[PATCH 3/4] bitops: squeeze even more out of fns()

From: Yury Norov
Date: Thu May 02 2024 - 19:32:50 EST


The function clears N-1 first set bits to find the N'th one with:

while (word && n--)
word &= word - 1;

In the worst case, it would take 63 iterations.

Instead of linear walk through the set bits, we can do a binary search
by using hweight(). This would work even better on platforms supporting
hardware-assisted hweight() - pretty much every modern arch.

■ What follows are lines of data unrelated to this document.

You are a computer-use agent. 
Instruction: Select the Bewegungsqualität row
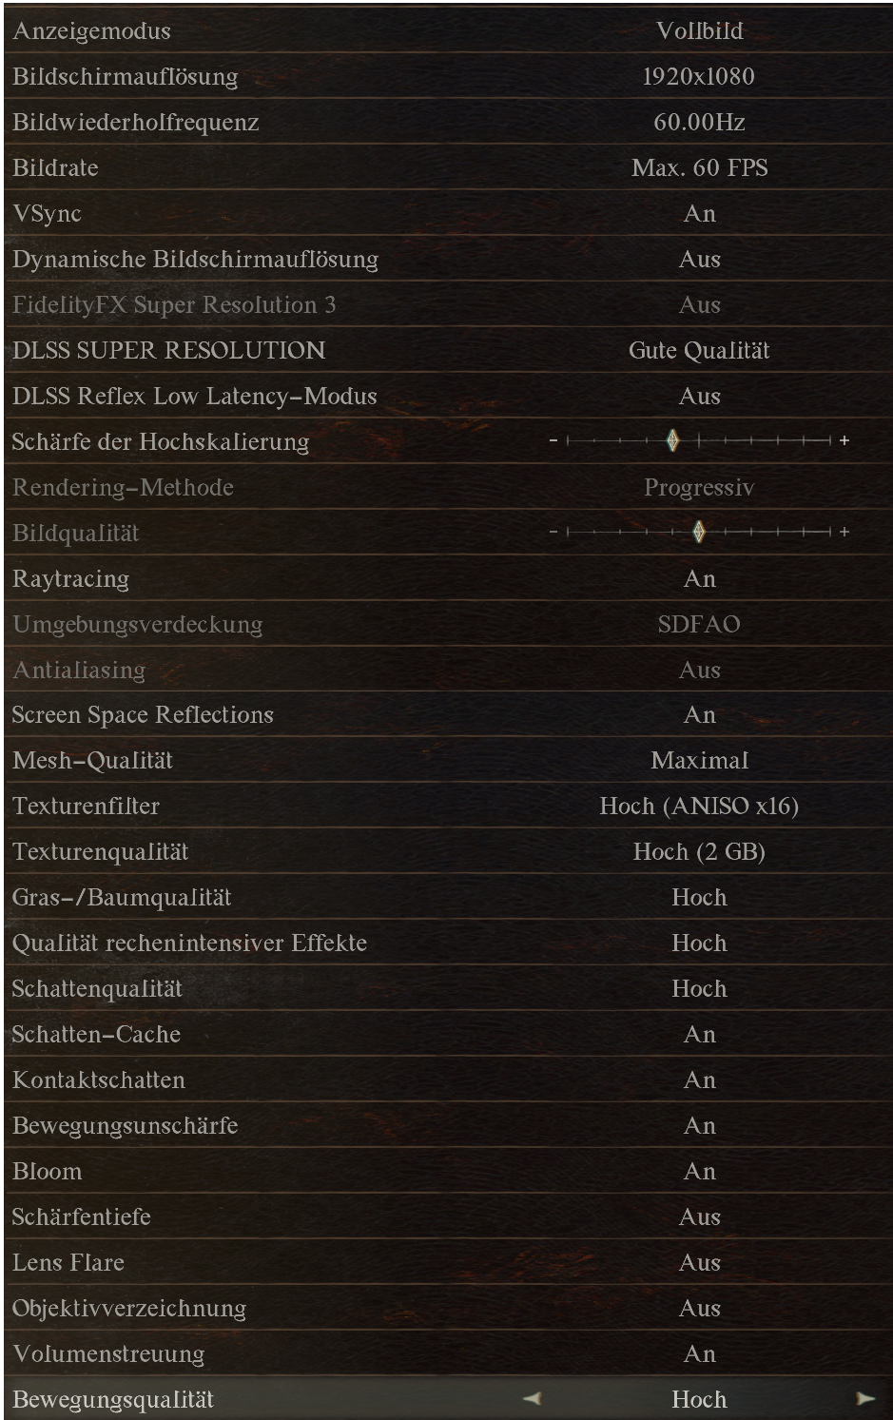pos(447,1400)
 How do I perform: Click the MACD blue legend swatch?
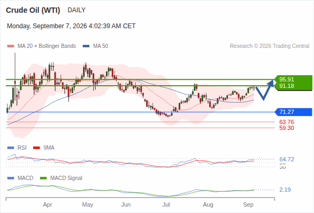coord(11,178)
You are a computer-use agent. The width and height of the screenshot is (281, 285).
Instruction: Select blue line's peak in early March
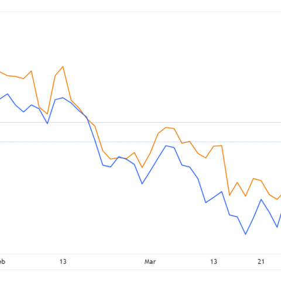[166, 146]
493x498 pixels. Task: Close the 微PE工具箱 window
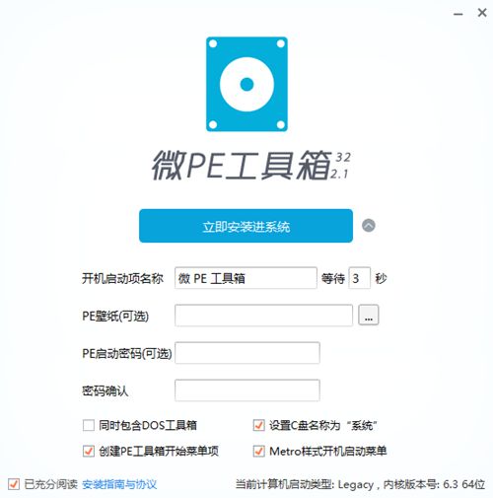(x=482, y=13)
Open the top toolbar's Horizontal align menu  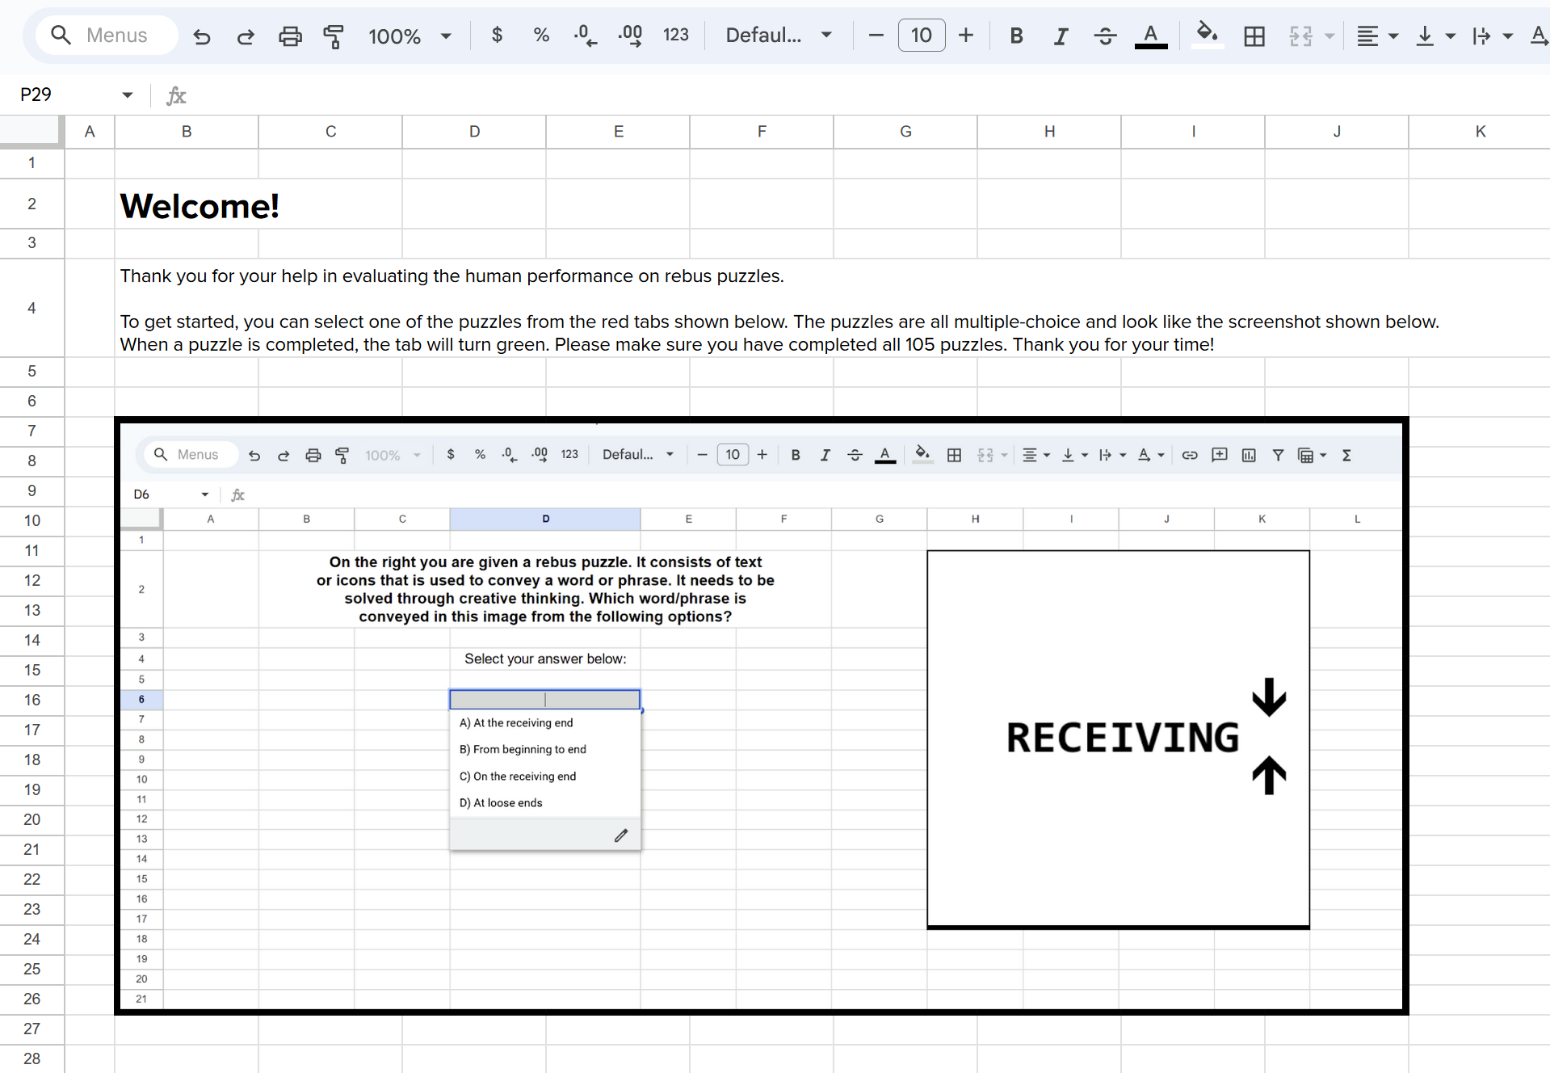(1376, 36)

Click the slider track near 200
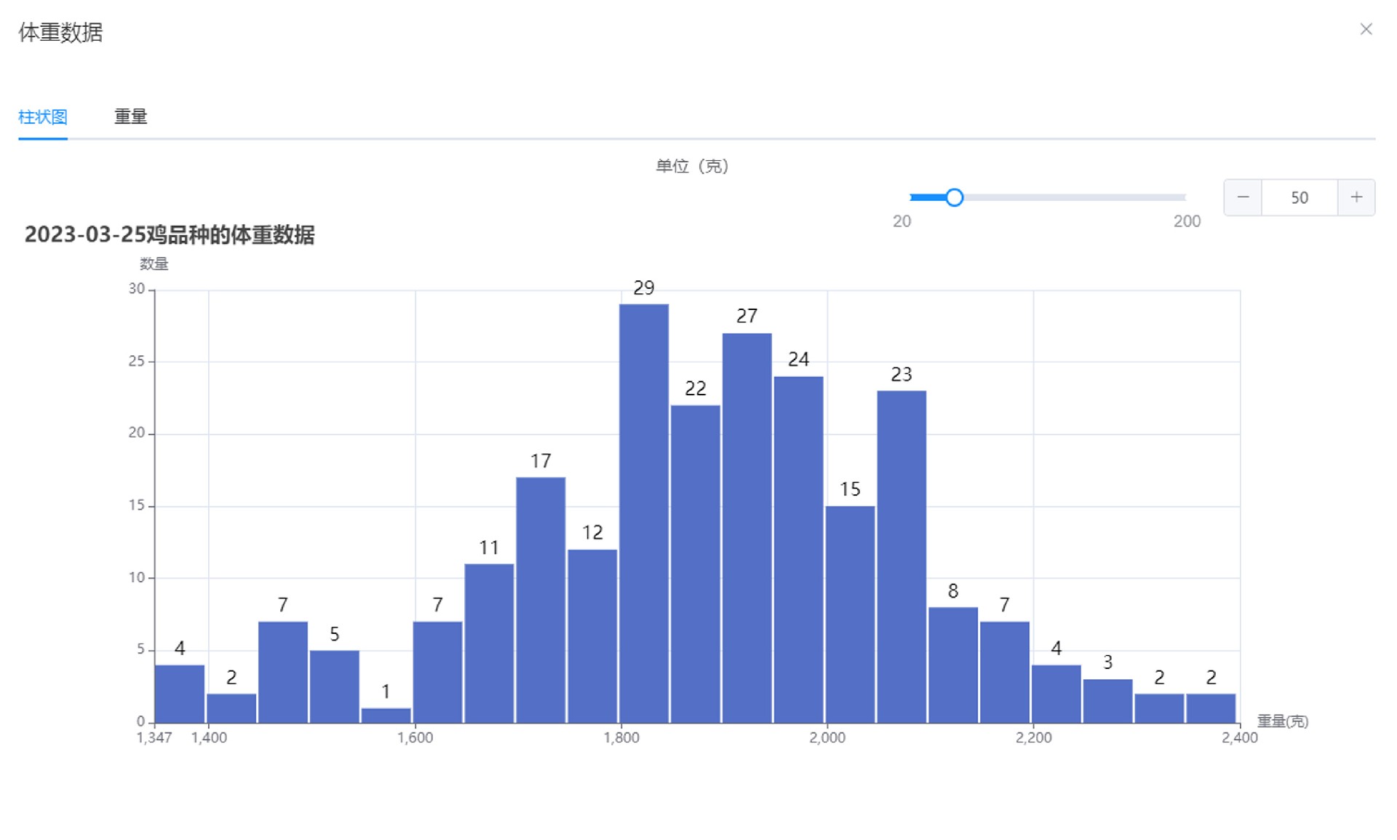[x=1179, y=197]
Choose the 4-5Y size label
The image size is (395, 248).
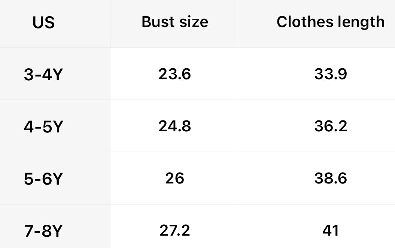43,127
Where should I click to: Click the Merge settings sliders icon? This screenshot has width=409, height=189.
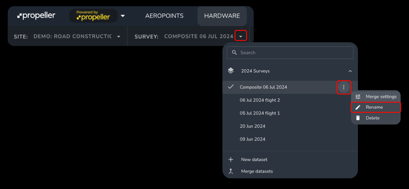click(358, 96)
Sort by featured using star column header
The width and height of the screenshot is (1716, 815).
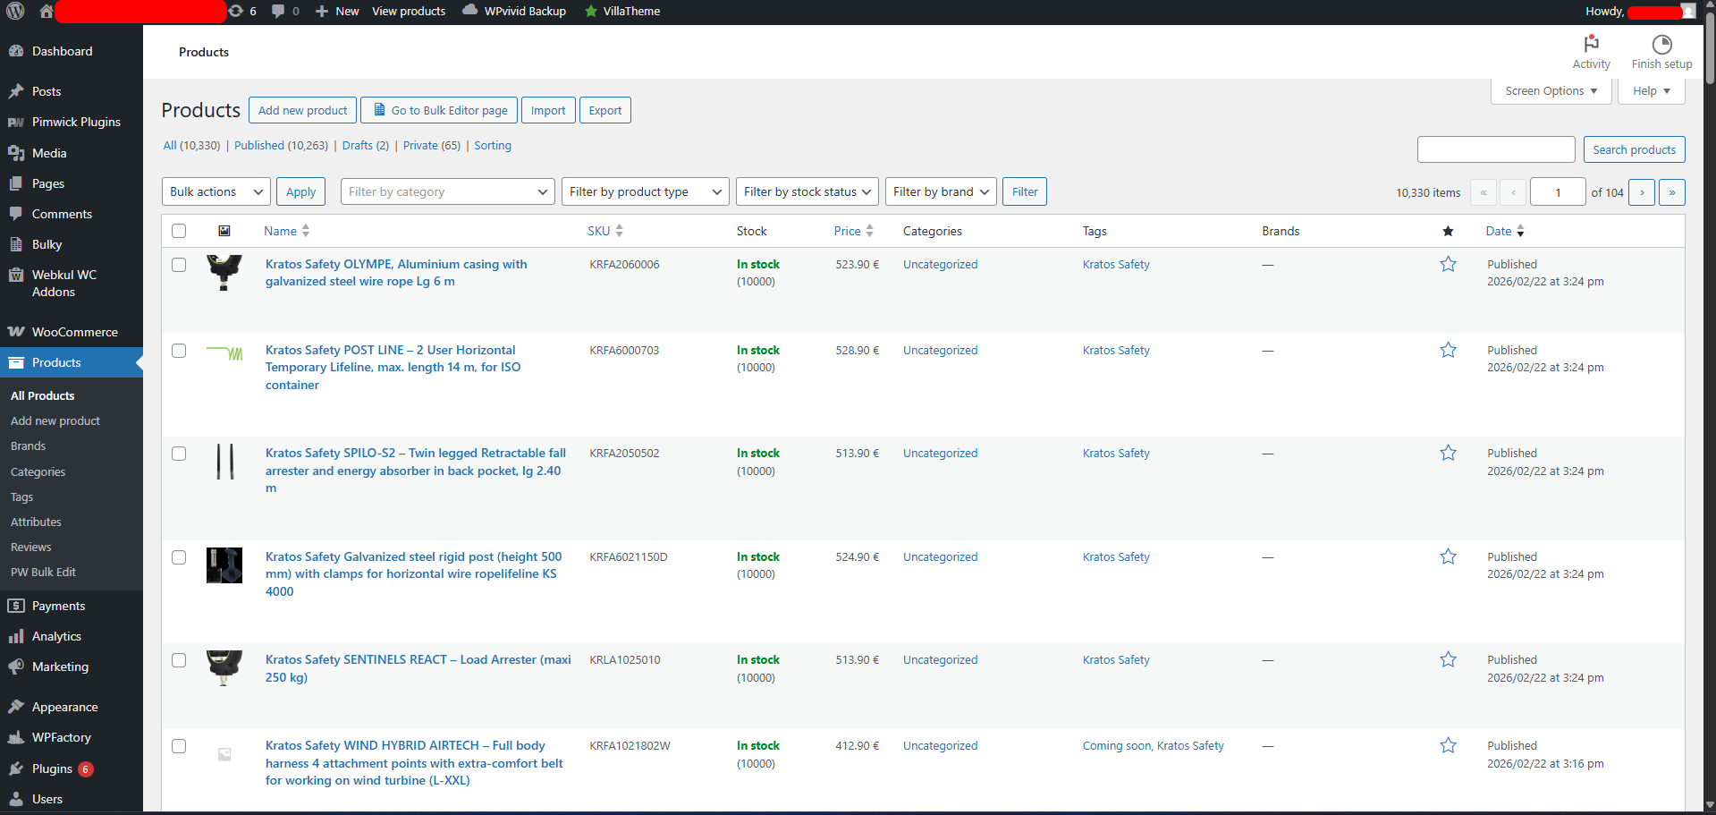pyautogui.click(x=1448, y=232)
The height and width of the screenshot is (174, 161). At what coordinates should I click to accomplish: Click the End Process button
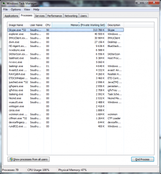click(x=142, y=159)
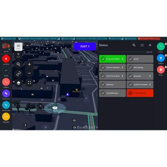Click the blue location pin on map
The height and width of the screenshot is (167, 167).
point(68,95)
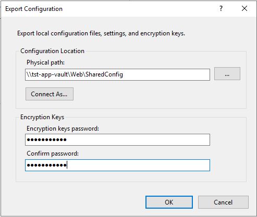Focus the Encryption keys password field

(x=117, y=139)
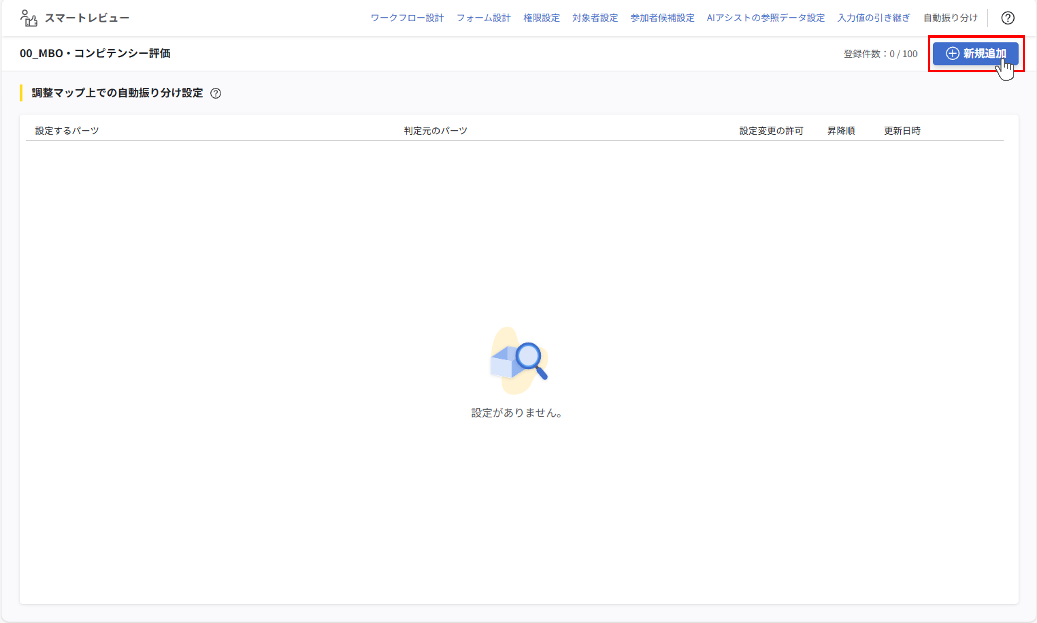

On my Ryzen 9 5900X, the test_fns() benchmark runs binary fns() twice
faster, comparing to linear one.

The fns8() returns 64 to make sure that in case of no bit found, the
return value will be greater than the bit capacity of arguments of all
fnsXX() functions up to fns64().

Signed-off-by: Yury Norov <yury.norov@xxxxxxxxx>
---
include/linux/bitops.h | 42 +++++++++++++++++++++++++++++++++++++-----
1 file changed, 37 insertions(+), 5 deletions(-)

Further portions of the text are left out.